Ad esempio in Afghanistan, le donne della missione internazionale, organizzate in team completamente femminili (FET – female engagment team), sulla base dell’esperienza maturata in Iraq, hanno permesso a quelle afghane di avere accesso all’assistenza sanitaria, di poter esprimere i loro bisogni e i loro timori in termini di sicurezza, estremamente diversi da quelli percepiti dagli uomini, e di poter avere meno remore nel denunciare le violenze di genere subite.
Le donne in mimetica sono, inoltre, un importante modello nel processo di empowerment femminile in quelle zone in cui vi è una forte disparità di genere. Sempre in Afghanistan, le soldatesse hanno rappresentato un importante esempio per tutta la popolazione locale, uomini inclusi. Queste donne hanno ispirato alcune giovani afghane a tentare l’arruolamento nelle Forze di Sicurezza nazionali, rappresentando un punto di riferimento per le vittime di violenza e consentendo, anche, una maggiore partecipazione femminile alla vita politica del paese.
Allo stesso tempo, le soldatesse internazionali hanno avuto l’opportunità di interfacciarsi con gli uomini, fornendo anche a loro un esempio di empowerment femminile.
La storia ha visto le donne partigiane che hanno resistito e combattuto allontanandosi da quell’immagine che vede legata la donna alla casa ed alla famiglia e avvicinandosi all’immagine della donna che imbraccia il fucile. Durante i conflitti del 900 le donne erano utilizzate di giorno come personale di servizio, di notte per il piacere dei soldati. Si stima che siano state circa 60.000 quelle violentate durante la seconda guerra mondiale. Rispetto a questi crimini di guerra, vigeva un silenzio e un mutismo assoluto che dimostra la piena consapevolezza che lo stupro in guerra era la guerra stessa, sebbene parlarne fosse un tabù. A lungo, dunque, si scelse la via dell’oblio. Probabilmente fino alle guerre jugoslave quando, ancora una volta, le donne furono bersaglio strategico delle violenze di guerra e si risvegliò la “memoria nascosta” delle violenze del secondo conflitto mondiale.
Il dono più ricco di questo seminario è stato quello di far emergere una questione forse ancora oggi difficile da affrontare: quella della compatibilità tra la necessità di liberare le donne dall’attribuzione di ruoli statici e subalterni, e lo slancio di valorizzare il contributo che esse hanno dato e danno alla causa della pace. In altre parole: se il fatto di poter interpretare in guerra ruoli diversi è, per le donne, segno e frutto di un processo di emancipazione, come si può affermare che la donna è naturalmente “meno disposta alla guerra e più disposta alla pace”, ed auspicare che sia così?

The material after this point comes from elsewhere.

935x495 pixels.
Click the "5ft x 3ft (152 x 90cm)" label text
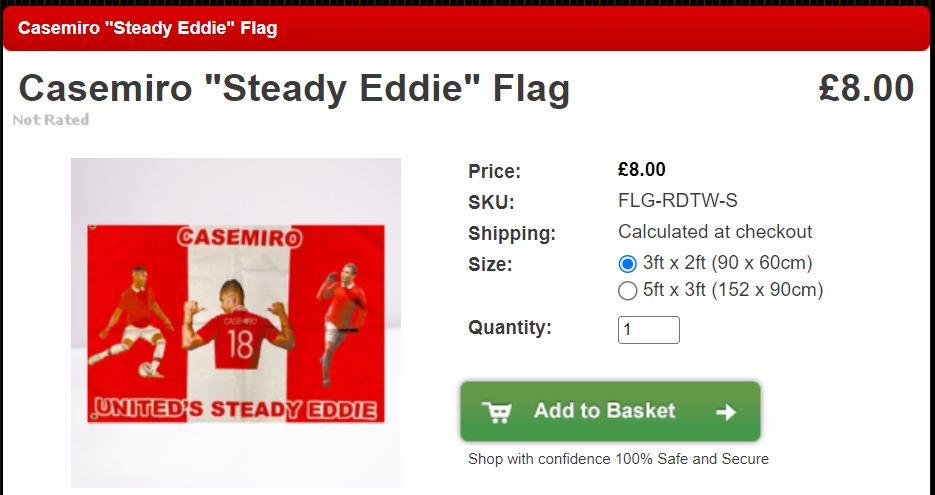click(733, 290)
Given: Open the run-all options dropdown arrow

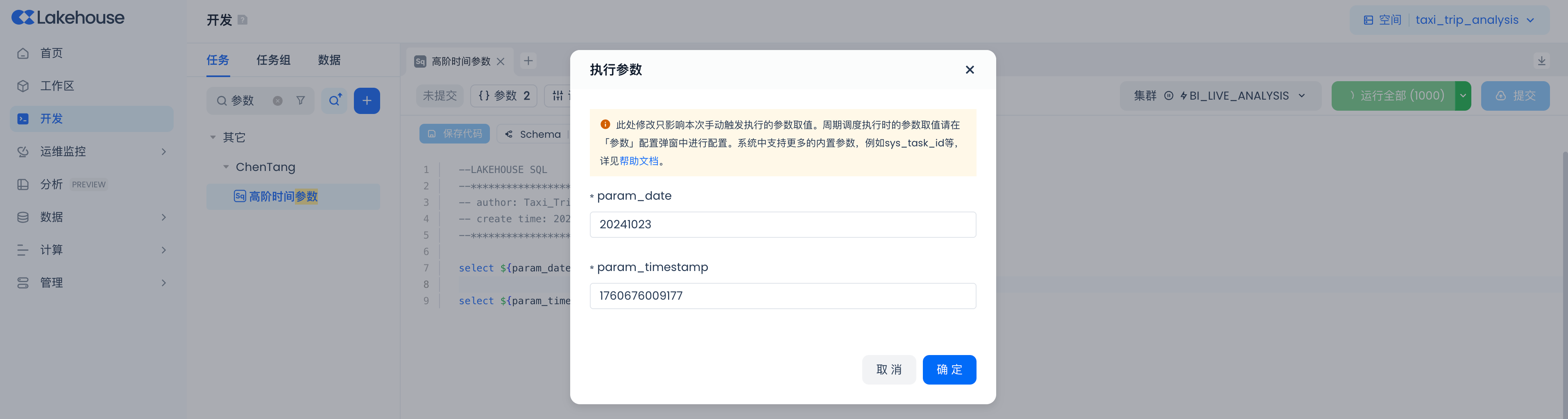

La risposta è nelle parole delle partigiane: bisogna sentire dalle loro voci come esse stesse hanno interpretato la resistenza, profondamente e al di là di ogni retorica. In questo modo è possibile cogliere quella prospettiva personale che è l’unica in grado di dirci quale sia, di volta in volta, il “posizionamento” delle donne tra guerra e pace.